己の上に吐き出された弟の精液を、妙は愛おしそうに腹の上に塗りたくった。  
「いっぱい出たわね……」  
どろどろになり始めた腹と右手を気にも留めずに、満足そうに繰り返す。  
新八は、出しつくした後で、何やらとんでもないことをしてしまったのでは……と、己の行いに罪悪感を覚えていたのだが、妙が幸せそうな顔をしてくれるので、救われたような気持ちになっていた。  

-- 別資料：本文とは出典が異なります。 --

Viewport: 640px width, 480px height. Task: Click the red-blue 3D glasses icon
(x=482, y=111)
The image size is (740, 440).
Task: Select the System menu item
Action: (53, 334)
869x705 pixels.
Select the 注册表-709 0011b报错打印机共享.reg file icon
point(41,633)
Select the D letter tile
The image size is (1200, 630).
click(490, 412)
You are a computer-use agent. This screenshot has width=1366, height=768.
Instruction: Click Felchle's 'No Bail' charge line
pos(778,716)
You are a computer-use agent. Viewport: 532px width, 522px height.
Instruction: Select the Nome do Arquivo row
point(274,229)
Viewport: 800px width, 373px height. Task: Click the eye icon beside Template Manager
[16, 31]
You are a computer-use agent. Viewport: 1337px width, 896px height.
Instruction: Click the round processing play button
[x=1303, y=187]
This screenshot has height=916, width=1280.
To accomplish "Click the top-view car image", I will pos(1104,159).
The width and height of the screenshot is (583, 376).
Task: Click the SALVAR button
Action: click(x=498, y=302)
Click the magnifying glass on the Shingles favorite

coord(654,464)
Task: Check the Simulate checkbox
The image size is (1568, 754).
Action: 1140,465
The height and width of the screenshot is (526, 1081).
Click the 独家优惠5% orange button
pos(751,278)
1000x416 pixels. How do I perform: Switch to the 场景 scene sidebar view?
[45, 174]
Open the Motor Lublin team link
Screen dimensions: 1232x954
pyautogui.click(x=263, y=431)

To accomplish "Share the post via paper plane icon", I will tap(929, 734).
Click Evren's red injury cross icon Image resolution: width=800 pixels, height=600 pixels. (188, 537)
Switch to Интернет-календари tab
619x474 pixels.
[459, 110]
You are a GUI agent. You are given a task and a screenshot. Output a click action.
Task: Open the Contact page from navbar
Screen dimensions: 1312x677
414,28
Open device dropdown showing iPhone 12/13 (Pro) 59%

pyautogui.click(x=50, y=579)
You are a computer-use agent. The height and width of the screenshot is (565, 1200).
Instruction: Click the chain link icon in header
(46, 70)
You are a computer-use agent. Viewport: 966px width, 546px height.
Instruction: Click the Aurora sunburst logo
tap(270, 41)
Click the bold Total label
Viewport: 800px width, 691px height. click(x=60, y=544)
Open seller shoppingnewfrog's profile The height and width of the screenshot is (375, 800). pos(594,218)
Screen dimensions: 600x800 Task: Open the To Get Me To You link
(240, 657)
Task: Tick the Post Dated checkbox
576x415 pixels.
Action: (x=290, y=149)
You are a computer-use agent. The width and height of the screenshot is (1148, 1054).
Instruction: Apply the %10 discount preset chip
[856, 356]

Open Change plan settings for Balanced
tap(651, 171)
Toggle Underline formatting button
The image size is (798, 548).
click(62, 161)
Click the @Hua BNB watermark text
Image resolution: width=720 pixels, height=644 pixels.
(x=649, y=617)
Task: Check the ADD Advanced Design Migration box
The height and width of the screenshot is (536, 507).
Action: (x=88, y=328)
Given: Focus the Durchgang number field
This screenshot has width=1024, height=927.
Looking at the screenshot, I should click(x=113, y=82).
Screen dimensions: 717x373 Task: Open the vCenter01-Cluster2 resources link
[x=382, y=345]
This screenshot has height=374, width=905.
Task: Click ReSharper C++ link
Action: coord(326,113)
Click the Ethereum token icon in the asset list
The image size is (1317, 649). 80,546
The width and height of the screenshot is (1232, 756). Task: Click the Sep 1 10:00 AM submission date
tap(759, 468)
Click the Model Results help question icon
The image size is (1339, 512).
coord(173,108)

――――しかし、一体どうするんだ? きょうだいでコンナコトになってしまって………。  
眼鏡を探してかけてみれば、化粧は崩れ、身体は様々な汁で汚れ、お互いの口紅が身体の至る所に付着している二人の姿は、凄絶なものがあった。  
――――とりあえず、風呂、だな……。  
難しい事を考えるのは後回しにして、新八は「お風呂沸かしてきます……」と、席をたちかけた。  
すると妙は、新八の手を握って言った。  
 
「一緒に入りましょう?」  
―――また、しましょうね。スキンシップ。  
 
にっこり笑う妙の笑顔をみながら、新八は心の中で呟いた。  
今度「スキンシップ」をすることがあるなら、そのときは「間違って」彼女の中に挿入ってしまうかも知れない………と。